In my view, basis of this contention can be traced back to Islamic legal history and literature with some effort. After the post-recognition phase of Madhabs (the schools of Islamic Law), Muslims jurists increasingly found it hard to espouse the concept of Ijtihad “proper” through the medium of ifta’a, thereby limiting the response of an independent jurist to the ambit of his own juridical school. At times, some of these jurists resorted to quasi-artificial casuistic methods in order to achieve equity between presumed universality of complete legal paradigm, i.e. Sharia’h, and its practical manifestation when it comes to application of law to facilitate the functions of a society. Most of these casuistic developments – for instance Istihsan (Juristic Preference), Istishab (Presumption of Continuity), Urf (Custom) – in medieval times were arguably instigated by the desire to achieve a rational character of the law, thereby circumventing an almost subjective and probably mistakenly understood and emphasized universality of norms. And if all these developments and the enormous literary genre evolved from them achieved a kind of “practical wisdom” in line with social reality of times, it seemed rationally inconsistent to a modern critical mind.

But there is more to this discourse than casuistry acquiring a contemptuous nuance in Islamic law.

The Austrian-American jurist Hans Kelsen argued in his theories of legal positivism that all newly discovered norms must conform to the Grundnorm, a kind of hypothetical higher logical condition. The argument has been contextualized islamically in recent times, whereby many modern scholars** of Islamic law have argued that the Islamic moral expression “obedience to Allah” is an expression of the transcendental myth that fulfills the function of grundnorm in Islamic legal discourse.

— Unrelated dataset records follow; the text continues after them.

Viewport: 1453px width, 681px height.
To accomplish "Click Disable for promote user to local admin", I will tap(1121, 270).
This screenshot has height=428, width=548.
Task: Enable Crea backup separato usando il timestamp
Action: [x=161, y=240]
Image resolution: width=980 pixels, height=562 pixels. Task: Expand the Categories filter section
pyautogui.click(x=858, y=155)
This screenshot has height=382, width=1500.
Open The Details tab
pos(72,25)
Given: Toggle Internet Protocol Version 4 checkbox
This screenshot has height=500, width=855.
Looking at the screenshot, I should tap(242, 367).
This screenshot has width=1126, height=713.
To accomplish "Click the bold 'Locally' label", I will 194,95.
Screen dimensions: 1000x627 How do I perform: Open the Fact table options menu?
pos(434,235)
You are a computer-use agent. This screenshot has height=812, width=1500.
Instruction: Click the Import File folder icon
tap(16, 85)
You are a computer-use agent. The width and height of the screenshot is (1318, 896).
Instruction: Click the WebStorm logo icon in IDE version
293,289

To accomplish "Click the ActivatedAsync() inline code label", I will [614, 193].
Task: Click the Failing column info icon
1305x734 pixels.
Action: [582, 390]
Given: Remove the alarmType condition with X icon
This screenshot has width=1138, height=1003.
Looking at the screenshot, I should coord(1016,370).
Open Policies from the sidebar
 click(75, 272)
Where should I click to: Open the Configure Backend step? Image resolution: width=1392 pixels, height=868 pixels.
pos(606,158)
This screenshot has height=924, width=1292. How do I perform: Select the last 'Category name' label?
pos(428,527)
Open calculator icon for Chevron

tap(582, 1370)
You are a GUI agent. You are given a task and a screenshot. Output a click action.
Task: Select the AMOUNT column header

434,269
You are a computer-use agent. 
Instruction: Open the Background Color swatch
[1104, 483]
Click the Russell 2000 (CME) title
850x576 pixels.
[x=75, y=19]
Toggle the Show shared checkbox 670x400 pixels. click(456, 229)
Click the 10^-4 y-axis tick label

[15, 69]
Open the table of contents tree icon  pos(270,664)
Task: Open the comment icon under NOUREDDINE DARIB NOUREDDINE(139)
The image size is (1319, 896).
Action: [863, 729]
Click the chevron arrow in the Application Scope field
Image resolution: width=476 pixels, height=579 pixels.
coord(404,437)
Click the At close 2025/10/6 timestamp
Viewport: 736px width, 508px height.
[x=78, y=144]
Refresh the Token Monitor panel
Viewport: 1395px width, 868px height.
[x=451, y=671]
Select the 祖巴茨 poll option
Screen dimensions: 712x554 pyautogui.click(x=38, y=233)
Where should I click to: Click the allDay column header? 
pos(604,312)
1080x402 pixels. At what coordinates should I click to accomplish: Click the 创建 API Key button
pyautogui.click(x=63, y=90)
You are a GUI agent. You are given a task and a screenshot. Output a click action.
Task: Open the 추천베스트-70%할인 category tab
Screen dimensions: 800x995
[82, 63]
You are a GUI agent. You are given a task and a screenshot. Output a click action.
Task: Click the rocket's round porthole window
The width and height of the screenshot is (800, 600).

There is no doubt that this remarkable proposition serves to make Sharia’h and natural law compatible; however, the real use of it lies in disentangling two confusingly snarled threads that modernity has brought to the fabric of Islamic law. On one hand, there is an increased proclivity for stringent applications of law in various spheres of public and private life. There are two contrasting shades of this tilt: 1) the literalist “text as norm” approach generally subscribed by the Islamists, liberals and revivalists alike (albeit not always erroneous intrinsically) and 2) a kind of “formal jurisprudence” employing all the tools of discursive logic, yet envisaging the use of universal principles and clearly pronounced norms. On the other hand, there is a resort to casuistry, most of the times employing specious argumentation that is clearly extended to achieve specific preconceived ends. In many cases, the latter can be observed in localized jurists muddled between knowledge and identity issues related to their respective communities.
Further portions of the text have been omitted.